ところで、その銀座シネパトスの3月の月計の興行成績が出たのだが、数字そのものはともかくとして、他館と比較してみると、まさに隔世の感があった。比較した映画館とは、新宿・歌舞伎町のミラノ(3館、シネマスクエアとうきゅう)である。かつてのミラノ座、新宿東急、シネマミラノで、日本一の興行街であった新宿・歌舞伎町の中核をなす映画館だった。
3月の銀座シネパトスは、3館の累計が動員1万6707人・興収2024万2600円。これに対して、3月のミラノ3館は、何と8994人・1209万5400円だったのである。すでに、新宿地区の興行地図が大激変して久しい現在のミラノの厳しい成績を出すこと自体、かなり酷な気もするが、数字は数字である。

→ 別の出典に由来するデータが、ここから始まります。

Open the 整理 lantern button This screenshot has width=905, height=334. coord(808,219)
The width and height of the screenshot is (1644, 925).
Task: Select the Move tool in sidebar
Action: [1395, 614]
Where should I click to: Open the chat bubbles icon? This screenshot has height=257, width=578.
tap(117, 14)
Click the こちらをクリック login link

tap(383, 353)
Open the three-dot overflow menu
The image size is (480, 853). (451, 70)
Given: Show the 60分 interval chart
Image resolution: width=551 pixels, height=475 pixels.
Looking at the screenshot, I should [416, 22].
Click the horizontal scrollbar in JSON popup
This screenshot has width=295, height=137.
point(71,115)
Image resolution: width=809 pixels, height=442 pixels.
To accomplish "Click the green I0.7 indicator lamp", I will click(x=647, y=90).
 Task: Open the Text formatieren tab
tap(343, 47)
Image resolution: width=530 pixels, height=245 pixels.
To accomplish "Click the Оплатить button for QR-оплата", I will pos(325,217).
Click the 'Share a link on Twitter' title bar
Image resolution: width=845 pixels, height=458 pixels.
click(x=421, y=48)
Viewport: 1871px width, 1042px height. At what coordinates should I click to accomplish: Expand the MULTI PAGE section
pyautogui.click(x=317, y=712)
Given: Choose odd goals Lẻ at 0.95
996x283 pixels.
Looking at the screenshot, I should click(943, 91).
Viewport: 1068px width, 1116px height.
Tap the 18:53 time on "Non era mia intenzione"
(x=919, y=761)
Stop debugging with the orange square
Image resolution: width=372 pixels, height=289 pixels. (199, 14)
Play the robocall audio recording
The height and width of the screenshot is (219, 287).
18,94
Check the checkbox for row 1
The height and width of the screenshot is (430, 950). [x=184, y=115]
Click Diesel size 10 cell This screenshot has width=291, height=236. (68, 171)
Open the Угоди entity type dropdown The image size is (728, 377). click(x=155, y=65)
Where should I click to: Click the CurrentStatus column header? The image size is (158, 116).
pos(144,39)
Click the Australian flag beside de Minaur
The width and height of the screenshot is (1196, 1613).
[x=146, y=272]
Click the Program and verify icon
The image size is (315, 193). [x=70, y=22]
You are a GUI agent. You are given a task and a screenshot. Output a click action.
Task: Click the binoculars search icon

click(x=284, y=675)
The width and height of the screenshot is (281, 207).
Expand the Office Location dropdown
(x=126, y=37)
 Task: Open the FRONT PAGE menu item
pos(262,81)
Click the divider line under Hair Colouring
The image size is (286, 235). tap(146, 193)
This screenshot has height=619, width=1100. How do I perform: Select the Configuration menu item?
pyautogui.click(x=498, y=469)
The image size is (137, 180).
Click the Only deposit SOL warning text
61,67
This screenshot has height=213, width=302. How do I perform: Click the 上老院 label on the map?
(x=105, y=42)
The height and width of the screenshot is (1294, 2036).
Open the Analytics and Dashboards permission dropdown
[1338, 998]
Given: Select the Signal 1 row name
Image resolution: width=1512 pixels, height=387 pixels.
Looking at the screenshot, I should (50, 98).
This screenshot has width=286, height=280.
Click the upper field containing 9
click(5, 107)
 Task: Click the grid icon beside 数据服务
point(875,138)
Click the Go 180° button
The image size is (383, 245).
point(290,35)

かつてなら、ありえないようなことが、あっけらかんと数字になっていることに、驚きを感じる。ただ、銀座シネパトスよ、オーラスでミラノを大きく凌いで、よくがんばったな、ということでは全くない。映画館の変遷とは、かくも残酷な対比を生むのだと、改めて思わざるをえなかったのである。
ところで後日、銀座シネパトスに赴き、劇場の後片付けをしていた鈴木伸英“元”支配人と雑談をしている最中、同館の映写機の処遇についての話を聞いた。何と、ギンレイホールのオーナーが所有する千葉県・成田の倉庫に引き取られるのだという。この倉庫には、閉館で廃棄寸前になった映写機が、すでに全国から60機ほどが保管されているとのことだった。最近では、王子シネマ、シアターN渋谷などの映写機が、倉庫に保管されている。
奇特な人がいるものだ。映写機には、それぞれに館名がついて、残されているのだろうか。そこまでは確認できなかったのだが、私は一度、その倉庫に行きたくなってしまったのである。